▸ Aim of the task
Using the listing below, print the line that contains "Plataformas (405, 21)" and each line after it, exactly as shown, through the final one.

▸ Information shown
════════════════

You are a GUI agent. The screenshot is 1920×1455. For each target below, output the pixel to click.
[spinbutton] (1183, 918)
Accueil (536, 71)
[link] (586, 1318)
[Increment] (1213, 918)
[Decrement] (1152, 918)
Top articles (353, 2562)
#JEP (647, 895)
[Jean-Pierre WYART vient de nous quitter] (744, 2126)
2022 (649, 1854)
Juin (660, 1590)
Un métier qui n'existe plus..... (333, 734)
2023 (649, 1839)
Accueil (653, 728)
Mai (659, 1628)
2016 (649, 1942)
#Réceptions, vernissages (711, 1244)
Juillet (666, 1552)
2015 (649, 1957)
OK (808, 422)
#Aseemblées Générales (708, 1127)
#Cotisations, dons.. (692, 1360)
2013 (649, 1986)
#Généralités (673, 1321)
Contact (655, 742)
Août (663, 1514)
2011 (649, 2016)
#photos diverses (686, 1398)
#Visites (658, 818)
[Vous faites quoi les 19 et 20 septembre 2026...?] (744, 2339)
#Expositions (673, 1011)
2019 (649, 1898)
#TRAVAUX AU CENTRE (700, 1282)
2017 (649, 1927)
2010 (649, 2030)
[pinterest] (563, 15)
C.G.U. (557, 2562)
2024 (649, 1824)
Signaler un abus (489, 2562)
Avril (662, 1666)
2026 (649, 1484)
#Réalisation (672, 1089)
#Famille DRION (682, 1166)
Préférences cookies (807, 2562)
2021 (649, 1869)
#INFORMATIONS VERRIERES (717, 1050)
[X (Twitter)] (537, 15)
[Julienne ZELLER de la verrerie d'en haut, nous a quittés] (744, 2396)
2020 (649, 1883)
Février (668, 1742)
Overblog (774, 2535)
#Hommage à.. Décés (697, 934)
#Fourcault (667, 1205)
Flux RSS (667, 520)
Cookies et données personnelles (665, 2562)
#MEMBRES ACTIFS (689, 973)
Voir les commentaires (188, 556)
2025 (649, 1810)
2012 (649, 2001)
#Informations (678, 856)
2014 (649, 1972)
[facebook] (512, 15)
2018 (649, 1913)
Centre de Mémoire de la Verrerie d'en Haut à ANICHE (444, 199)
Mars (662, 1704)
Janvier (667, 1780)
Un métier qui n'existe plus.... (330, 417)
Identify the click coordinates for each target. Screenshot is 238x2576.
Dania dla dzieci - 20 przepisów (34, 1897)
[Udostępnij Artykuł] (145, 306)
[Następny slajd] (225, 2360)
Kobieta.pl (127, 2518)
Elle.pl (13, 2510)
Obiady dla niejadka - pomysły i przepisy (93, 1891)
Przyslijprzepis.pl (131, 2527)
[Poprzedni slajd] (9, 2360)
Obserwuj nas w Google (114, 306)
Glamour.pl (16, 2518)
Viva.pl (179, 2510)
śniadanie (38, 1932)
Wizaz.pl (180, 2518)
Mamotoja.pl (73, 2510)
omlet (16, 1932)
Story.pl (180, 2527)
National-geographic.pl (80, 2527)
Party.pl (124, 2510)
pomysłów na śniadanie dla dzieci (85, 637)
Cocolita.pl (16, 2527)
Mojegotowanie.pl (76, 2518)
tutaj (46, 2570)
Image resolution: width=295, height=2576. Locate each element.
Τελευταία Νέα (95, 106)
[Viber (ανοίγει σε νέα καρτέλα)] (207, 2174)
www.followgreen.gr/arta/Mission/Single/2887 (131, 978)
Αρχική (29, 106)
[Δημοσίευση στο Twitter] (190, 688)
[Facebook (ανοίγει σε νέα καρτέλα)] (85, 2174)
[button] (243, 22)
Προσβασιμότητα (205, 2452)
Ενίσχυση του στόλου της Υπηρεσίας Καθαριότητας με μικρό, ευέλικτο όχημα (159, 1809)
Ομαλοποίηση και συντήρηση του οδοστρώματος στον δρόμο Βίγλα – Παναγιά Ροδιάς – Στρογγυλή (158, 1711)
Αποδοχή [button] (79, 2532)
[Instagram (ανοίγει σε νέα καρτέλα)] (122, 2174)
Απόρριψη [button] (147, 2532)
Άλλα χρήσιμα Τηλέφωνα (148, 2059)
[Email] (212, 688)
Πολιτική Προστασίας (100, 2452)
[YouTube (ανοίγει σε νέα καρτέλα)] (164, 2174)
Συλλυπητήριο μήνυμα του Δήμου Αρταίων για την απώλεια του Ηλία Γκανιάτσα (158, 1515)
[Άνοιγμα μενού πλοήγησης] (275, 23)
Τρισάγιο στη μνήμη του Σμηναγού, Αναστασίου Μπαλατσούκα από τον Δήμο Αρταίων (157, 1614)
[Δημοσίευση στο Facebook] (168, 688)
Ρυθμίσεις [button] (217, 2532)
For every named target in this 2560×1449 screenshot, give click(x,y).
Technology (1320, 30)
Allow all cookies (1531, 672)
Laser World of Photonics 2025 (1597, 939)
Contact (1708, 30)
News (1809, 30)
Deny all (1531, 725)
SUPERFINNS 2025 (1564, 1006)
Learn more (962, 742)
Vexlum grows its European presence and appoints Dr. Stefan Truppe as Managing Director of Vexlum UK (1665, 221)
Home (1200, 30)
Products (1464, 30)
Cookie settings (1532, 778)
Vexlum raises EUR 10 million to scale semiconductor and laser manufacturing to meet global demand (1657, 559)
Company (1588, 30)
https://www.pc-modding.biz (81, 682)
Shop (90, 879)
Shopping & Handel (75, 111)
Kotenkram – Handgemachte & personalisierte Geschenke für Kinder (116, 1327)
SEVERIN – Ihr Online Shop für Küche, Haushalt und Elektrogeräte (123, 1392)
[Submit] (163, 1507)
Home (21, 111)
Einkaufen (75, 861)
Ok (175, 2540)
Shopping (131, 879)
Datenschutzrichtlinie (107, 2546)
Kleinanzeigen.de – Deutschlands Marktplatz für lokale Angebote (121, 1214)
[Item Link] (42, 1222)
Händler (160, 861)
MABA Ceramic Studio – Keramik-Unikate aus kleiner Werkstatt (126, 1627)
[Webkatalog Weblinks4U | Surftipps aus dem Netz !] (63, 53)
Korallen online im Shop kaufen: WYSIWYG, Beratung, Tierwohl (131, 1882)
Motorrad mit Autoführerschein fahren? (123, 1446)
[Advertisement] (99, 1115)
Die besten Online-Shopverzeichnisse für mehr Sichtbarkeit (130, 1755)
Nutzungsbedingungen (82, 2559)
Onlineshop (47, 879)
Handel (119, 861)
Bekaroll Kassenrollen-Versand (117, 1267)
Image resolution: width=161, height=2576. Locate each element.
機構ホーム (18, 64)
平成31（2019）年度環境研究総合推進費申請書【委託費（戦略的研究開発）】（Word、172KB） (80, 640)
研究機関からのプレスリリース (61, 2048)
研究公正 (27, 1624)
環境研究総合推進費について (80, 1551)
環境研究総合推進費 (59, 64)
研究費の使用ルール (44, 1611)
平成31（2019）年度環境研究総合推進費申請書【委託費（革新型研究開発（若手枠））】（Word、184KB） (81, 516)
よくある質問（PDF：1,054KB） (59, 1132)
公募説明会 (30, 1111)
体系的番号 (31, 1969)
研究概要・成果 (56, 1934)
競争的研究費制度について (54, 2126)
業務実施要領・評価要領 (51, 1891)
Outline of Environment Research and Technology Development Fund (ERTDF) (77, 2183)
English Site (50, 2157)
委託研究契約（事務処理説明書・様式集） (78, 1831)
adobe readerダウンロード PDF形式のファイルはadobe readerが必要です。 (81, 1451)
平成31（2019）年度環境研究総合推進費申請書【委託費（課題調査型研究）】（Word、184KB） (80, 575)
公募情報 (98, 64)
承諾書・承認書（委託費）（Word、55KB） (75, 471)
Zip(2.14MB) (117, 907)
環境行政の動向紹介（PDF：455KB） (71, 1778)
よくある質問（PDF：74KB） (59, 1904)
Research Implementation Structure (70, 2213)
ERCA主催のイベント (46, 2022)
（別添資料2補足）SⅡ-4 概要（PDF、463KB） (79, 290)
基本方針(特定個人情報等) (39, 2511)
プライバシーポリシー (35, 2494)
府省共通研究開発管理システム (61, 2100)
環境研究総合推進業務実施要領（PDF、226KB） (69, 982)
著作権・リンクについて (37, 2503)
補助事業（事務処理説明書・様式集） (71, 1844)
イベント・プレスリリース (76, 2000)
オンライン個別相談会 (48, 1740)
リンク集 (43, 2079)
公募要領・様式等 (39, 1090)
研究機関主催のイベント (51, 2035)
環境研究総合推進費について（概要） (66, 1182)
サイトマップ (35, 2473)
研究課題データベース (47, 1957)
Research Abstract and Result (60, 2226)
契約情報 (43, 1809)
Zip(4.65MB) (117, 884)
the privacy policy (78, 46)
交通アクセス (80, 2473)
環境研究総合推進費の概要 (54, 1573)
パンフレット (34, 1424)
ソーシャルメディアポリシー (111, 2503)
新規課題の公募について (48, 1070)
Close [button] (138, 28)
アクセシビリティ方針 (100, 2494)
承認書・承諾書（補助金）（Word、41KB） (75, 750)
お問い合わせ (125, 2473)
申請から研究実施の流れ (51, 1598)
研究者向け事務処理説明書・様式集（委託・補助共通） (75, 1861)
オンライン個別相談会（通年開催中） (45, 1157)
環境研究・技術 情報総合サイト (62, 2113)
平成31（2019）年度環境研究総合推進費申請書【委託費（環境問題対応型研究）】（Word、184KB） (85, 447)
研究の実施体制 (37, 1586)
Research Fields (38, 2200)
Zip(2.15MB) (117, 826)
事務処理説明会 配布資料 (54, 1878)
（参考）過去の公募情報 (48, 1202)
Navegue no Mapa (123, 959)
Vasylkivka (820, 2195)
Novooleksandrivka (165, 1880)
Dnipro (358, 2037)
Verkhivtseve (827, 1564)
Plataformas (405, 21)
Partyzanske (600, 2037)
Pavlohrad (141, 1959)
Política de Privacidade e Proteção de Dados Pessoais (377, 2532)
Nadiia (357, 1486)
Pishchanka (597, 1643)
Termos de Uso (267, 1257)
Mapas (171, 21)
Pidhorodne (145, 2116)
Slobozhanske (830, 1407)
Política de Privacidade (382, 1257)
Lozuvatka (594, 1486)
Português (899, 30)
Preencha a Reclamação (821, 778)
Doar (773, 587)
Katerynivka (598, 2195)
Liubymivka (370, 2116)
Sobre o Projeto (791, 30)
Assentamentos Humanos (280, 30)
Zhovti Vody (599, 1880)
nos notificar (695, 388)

════════════════

▸ Output of the task
Plataformas (405, 21)
Partyzanske (600, 2037)
Pavlohrad (141, 1959)
Política de Privacidade e Proteção de Dados Pessoais (377, 2532)
Nadiia (357, 1486)
Pishchanka (597, 1643)
Termos de Uso (267, 1257)
Mapas (171, 21)
Pidhorodne (145, 2116)
Slobozhanske (830, 1407)
Política de Privacidade (382, 1257)
Lozuvatka (594, 1486)
Português (899, 30)
Preencha a Reclamação (821, 778)
Doar (773, 587)
Katerynivka (598, 2195)
Liubymivka (370, 2116)
Sobre o Projeto (791, 30)
Assentamentos Humanos (280, 30)
Zhovti Vody (599, 1880)
nos notificar (695, 388)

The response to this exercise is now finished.